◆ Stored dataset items
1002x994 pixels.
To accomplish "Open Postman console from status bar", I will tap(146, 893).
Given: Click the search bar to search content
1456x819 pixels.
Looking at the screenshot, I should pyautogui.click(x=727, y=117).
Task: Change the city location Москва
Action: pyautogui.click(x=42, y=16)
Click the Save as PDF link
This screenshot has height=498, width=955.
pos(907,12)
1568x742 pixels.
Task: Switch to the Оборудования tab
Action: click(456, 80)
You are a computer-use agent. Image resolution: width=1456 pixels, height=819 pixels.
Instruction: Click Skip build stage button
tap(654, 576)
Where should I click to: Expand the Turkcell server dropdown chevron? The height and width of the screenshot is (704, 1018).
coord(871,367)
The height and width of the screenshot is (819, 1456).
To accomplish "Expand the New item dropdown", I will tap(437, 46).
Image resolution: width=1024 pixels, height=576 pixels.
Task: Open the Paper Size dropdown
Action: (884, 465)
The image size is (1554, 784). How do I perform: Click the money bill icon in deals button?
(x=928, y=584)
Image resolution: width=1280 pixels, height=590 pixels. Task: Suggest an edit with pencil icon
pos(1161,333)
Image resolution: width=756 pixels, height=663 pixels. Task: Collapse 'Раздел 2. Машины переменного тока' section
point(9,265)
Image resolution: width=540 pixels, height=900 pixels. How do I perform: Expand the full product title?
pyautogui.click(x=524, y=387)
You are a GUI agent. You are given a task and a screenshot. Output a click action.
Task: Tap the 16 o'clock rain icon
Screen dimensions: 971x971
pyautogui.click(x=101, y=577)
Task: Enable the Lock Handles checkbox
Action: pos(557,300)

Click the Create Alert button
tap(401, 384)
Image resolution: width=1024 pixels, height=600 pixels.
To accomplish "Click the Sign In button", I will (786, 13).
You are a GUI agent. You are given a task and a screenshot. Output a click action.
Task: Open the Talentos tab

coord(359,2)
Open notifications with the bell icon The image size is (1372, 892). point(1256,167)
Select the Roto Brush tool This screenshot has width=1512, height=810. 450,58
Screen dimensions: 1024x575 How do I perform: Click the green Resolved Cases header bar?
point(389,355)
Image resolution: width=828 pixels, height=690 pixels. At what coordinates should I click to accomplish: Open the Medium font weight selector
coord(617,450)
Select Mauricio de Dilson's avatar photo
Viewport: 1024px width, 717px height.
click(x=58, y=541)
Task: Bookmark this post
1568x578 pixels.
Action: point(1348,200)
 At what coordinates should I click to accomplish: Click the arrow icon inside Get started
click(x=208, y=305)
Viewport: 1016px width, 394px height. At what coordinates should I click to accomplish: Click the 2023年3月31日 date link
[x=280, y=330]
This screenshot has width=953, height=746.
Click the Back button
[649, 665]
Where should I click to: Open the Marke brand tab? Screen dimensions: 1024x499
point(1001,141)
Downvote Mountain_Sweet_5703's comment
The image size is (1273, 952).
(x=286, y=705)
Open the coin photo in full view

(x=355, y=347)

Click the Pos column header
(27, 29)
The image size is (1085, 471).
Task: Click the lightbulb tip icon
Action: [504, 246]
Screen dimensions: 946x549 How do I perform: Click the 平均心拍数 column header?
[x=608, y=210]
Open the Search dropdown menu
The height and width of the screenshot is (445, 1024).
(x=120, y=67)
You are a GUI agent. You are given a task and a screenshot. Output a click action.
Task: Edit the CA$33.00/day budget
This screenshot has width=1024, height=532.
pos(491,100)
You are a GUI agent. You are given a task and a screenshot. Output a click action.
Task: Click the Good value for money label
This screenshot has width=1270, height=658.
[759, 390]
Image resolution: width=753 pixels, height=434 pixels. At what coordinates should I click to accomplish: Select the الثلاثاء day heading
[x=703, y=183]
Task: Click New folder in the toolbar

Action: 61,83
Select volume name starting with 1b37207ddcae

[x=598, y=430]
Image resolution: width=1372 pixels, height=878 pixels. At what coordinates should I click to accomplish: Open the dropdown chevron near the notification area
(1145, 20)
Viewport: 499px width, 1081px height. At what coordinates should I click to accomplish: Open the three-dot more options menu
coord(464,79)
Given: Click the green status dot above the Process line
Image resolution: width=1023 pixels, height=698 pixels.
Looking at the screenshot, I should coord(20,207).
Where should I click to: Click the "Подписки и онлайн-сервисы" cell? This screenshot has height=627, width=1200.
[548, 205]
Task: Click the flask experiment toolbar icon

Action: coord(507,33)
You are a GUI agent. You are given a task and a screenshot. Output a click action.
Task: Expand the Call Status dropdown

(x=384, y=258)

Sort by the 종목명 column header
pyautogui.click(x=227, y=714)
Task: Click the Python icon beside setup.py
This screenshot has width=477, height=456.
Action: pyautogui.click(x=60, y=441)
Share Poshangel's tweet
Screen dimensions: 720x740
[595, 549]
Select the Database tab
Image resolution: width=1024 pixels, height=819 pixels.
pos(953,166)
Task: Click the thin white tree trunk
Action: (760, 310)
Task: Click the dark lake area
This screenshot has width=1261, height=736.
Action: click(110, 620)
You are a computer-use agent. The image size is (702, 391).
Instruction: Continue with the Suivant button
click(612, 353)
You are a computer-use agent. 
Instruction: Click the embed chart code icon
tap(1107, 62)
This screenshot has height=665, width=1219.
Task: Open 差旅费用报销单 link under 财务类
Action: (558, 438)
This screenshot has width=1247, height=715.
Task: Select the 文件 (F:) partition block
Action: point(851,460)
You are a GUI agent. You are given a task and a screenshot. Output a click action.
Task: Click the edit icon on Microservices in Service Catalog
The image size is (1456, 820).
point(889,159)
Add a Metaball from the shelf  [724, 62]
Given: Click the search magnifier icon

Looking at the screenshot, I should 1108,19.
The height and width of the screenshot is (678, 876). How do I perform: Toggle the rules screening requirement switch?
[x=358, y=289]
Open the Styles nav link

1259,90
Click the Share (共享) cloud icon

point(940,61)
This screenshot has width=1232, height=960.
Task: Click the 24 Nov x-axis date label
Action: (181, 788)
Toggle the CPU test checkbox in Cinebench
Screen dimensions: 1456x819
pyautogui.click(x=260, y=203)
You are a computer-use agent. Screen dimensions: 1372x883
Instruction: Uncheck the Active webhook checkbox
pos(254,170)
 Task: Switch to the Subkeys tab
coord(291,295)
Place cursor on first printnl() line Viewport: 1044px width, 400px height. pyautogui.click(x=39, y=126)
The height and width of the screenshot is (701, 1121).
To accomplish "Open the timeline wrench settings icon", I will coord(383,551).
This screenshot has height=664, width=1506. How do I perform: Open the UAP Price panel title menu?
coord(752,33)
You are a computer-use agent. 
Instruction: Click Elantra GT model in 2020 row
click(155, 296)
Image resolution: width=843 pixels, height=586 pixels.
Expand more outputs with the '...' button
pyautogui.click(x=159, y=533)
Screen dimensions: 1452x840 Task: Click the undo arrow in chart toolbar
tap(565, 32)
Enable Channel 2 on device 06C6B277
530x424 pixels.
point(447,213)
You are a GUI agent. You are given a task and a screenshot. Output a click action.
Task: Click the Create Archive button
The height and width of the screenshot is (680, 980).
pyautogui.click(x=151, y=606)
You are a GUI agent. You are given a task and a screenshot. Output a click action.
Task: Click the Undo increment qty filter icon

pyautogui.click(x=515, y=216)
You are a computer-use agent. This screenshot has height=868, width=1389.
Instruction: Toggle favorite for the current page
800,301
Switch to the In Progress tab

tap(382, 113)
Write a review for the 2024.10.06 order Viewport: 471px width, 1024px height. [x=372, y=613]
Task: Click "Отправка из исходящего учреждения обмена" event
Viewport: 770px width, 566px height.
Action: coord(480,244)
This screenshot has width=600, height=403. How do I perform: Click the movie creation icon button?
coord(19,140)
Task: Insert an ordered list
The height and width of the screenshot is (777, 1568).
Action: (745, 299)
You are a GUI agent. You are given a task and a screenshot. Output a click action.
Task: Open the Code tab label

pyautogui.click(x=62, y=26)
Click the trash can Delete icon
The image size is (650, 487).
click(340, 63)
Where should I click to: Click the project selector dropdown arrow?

◆ PROBLEM DETAILS
Rewrite the records from the line with "Image resolution: width=540" through the line with "tap(401, 384)", putting "Create Reminder" in place of "Create Alert" and leaving everything else the same.

◆ TASK SOLUTION
Image resolution: width=540 pixels, height=900 pixels. How do I perform: Expand the full product title?
pyautogui.click(x=524, y=387)
You are a GUI agent. You are given a task and a screenshot. Output a click action.
Task: Tap the 16 o'clock rain icon
Screen dimensions: 971x971
pyautogui.click(x=101, y=577)
Task: Enable the Lock Handles checkbox
Action: pos(557,300)

Click the Create Reminder button
tap(401, 384)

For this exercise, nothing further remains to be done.